Reformed Bible Study at USC « The Reformed Reader

Notice to all students at the University of Southern California (USC) who are interested in a Reformed Bible study:

A group of students will be getting together on campus to study the book of Romans from a confessional Reformed perspective. Please join us and invite your friends - pass this invitation along.

For questions, information, location, times, etc. contact:

_USC.Reformed.Christian AT gmail DOT com_

Join us as we study this book that not only lies behind the structure of our own Heidelberg Catechism (Guilt, Grace, Gratitude), but the book concerning which Calvin wrote: “When anyone gains a knowledge of this Epistle, he has an entrance opened to him to all the most hidden treasures of Scripture” (Commentary on Romans, pg. xxix).


----------



## N. Eshelman (Sep 3, 2008)

Danny, I read this as URC/Reformed Study Bible. I thought that this was the latest craze that was going to trump the ESV study bible. Guess I misread it!


----------



## SolaGratia (Sep 3, 2008)

Do you have to be a member of the URC to attend the bible study?


----------



## dannyhyde (Sep 3, 2008)

SolaGratia said:


> Do you have to be a member of the URC to attend the bible study?

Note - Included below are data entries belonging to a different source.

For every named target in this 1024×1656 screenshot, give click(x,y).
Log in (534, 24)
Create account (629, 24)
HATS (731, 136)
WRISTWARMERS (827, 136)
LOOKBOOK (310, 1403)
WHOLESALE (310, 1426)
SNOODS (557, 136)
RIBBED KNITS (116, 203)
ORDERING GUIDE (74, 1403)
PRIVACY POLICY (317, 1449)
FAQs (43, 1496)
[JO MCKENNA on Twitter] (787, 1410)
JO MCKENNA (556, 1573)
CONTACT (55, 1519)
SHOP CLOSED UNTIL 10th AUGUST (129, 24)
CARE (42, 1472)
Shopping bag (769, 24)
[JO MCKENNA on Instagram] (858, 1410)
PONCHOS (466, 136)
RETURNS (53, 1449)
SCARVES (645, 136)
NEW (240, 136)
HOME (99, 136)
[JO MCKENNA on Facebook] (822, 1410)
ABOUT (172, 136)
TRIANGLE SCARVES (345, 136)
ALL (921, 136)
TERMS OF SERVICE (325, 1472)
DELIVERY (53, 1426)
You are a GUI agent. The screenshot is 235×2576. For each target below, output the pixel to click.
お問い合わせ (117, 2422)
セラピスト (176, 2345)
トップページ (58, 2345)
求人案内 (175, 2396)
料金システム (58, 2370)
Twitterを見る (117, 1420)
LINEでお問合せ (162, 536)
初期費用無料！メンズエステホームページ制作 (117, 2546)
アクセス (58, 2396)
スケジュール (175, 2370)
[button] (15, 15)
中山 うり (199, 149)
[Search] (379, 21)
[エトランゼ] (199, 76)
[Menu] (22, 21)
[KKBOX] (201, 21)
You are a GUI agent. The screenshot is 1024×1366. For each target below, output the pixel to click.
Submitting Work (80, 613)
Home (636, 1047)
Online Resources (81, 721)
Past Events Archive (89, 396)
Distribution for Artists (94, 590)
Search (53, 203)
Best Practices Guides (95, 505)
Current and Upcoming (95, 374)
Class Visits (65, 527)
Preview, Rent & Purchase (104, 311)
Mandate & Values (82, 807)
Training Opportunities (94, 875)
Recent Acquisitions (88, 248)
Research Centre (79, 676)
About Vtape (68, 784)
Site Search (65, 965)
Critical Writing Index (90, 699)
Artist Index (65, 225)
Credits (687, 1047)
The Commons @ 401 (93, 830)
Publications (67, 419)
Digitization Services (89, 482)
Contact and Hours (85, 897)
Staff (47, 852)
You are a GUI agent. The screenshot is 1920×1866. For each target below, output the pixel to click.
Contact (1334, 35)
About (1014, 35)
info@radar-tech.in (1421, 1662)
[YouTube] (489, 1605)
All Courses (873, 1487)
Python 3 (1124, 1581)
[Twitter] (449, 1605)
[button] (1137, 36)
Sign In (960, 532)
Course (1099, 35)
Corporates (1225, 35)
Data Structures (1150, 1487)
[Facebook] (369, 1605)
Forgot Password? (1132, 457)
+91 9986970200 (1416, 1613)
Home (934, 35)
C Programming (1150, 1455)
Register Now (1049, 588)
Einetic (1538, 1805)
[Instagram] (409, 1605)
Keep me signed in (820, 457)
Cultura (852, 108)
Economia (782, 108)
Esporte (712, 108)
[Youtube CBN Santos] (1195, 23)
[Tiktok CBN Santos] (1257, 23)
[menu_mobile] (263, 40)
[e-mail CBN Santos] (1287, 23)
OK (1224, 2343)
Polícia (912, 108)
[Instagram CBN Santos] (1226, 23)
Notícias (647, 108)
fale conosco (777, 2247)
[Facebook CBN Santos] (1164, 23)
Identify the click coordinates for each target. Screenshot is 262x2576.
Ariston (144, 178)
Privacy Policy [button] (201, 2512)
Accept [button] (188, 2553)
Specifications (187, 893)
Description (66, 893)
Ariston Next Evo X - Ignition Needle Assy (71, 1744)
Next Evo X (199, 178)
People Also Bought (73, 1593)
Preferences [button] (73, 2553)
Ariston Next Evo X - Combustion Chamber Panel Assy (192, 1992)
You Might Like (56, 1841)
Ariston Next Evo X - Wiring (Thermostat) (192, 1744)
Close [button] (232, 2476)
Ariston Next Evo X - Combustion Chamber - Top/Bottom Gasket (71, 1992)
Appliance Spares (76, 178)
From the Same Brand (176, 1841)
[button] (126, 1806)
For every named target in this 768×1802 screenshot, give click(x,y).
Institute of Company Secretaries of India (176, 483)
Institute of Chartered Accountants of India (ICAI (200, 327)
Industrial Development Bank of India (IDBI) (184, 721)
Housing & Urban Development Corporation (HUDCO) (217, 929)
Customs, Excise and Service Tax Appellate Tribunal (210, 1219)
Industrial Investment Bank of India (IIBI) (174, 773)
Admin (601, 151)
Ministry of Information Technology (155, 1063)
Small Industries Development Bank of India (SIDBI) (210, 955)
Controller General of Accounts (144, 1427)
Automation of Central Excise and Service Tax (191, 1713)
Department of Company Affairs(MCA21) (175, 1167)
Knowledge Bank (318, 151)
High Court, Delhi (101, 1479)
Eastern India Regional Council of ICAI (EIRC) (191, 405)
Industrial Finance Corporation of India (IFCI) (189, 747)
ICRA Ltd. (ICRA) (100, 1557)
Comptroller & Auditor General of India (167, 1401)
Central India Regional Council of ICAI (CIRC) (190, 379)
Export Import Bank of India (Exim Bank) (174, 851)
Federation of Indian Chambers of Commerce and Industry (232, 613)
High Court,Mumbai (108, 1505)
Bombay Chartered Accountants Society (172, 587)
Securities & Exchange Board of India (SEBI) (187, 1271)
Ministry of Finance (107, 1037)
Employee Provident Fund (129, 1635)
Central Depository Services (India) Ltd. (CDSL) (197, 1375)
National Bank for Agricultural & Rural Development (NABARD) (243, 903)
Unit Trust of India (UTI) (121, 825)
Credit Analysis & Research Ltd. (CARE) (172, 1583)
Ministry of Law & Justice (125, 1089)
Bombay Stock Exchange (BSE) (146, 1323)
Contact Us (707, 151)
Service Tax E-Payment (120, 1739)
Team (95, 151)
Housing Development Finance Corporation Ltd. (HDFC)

No, it's just being hosted by Rev. Andrew Compton of Christ Reformed Church in Anaheim. He is a PhD student at UCLA but his wife is a PhD student at USC. You do have to get on campus, obviously to attend.


----------



## SolaGratia (Sep 3, 2008)

Good, I will spread the word!


----------



## N. Eshelman (Sep 3, 2008)

I passed this on to the LA Reformed Presbyterian church session as well. I am sure any help in LA for Reformation will be well received!


----------



## dannyhyde (Sep 3, 2008)

Just to clarify, here is part of an email from Rev. Compton:

_Just as a little more detail; it's really just a student club on campus. It just happens that one of the students goes to our church and has asked me to stop by and help out. This isn't a ministry of Christ Reformed though, so I've been leaving their name out of it. I've mentioned to my elders that I'm stopping by, but not in my office as a minister, just as a "guy" who has some friends on campus._


----------